Estamos vivendo dias eleitoreiros. Na caça aos votos, os
candidatos desdobram-se no esforço de convencimento. É quando a expressão “poder
da palavra” ganha nova dimensão, para além da subjetividade filosófica. Na arte
de angariar apoiadores, o discurso bem articulado é fundamental.
E por falar em fundamentos, quais são os alicerces que
sustentam o discurso proselitista?
Primeiramente, para fins práticos, vamos estabelecer uma
classificação simples para os tipos de discursos.
Temos a fala do idealismo, cujo apelo é a compreensão de
valores éticos. Descortina uma visão utópica, levando o ouvinte à concepção de
uma vida tão perfeita quanto a natureza humana seja capaz de conquistar,
individual e coletivamente.
Há, porém, a proposta tecnicista, que tenta demonstrar, em
termos práticos e com o patrimônio da experiência, a margem de viabilidade dos
projetos de futuro.
Tanto uma quanto a outra abordagem cobram, para entendimento
e possível aceitação, um esforço intelectual; demandam análise, pesquisa,
referências e comparações, para que o convencimento esteja vinculado à razão,
ainda que emocionalmente, toquem a sensibilidade e despertem esperanças.
Por fim, temos o mais poderoso e temerário tipo de discurso:
o populismo.
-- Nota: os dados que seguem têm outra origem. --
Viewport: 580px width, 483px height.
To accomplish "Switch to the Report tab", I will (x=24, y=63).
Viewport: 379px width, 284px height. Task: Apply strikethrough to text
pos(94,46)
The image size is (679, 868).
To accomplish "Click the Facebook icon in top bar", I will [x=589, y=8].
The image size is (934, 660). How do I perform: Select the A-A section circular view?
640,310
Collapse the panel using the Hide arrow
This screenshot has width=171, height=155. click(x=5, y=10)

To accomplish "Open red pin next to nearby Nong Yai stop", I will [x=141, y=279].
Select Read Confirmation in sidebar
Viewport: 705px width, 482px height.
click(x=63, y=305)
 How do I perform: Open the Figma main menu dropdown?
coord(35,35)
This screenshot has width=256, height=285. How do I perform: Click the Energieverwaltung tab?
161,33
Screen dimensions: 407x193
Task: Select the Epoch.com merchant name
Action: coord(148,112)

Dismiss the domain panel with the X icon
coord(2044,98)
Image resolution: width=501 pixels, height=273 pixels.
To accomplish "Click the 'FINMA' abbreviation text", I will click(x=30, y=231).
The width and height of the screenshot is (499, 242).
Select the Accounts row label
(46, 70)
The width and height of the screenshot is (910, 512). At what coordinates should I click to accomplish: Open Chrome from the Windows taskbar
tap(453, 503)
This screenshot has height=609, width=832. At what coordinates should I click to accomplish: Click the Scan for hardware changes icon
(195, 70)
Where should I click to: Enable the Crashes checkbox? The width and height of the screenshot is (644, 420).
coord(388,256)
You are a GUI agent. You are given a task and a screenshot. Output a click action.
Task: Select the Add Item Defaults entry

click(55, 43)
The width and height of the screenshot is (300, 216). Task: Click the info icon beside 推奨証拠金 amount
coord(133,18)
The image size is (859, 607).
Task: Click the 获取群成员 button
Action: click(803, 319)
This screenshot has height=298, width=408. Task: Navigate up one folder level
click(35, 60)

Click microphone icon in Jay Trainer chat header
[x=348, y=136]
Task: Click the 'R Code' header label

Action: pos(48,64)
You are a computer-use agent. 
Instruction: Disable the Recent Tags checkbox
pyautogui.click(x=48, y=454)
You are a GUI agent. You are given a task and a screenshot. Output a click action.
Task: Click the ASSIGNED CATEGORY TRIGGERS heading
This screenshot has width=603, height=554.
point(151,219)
Os fundamentos do discurso populista, embora mesclados aos toques
decorativos do intelecto, estão assentados no que há de mais primitivo na
psique humana; o medo, a fé, o ódio, com seus desdobramentos e nuances, formam um
substrato quase irresistível de convencimento.
Tomemos o medo como o pilar central da construção do discurso
populista: você já passou fome? Já sentiu o estômago doer, ciente de que não
teria alimento? Se a resposta é sim, é pouco provável que deseje passar
novamente por essa experiência. Você tem medo da fome. Nada de errado, pois
todo ser vivo sofre ao ser privado de seu sustento. E o populista, o que faz
com o seu medo da fome? Ele o reforça, pintando um quadro calamitoso, identifica
culpados e promete lutar pelo seu direito a refeições dignas, desde que possa
contar com o seu apoio.
Você já viveu algum episódio de violência? Já foi assaltado,
ou presenciou algum crime? Se sim, você teme a violência. Aliás, mesmo nunca
tendo sido alvo direto de ações violentas, você as testemunha, todos os dias,
em todos os meios de comunicação. E isso amedronta, preocupa e faz pensar na
segurança dos seus. O populista entende muito bem o seu sentimento; ele o
transforma em promessa de campanha, levando a crer que, com ele, você estará
seguro (desde que o apoie, pois ele, e só ele tem a competência para enfrentar
o problema da violência).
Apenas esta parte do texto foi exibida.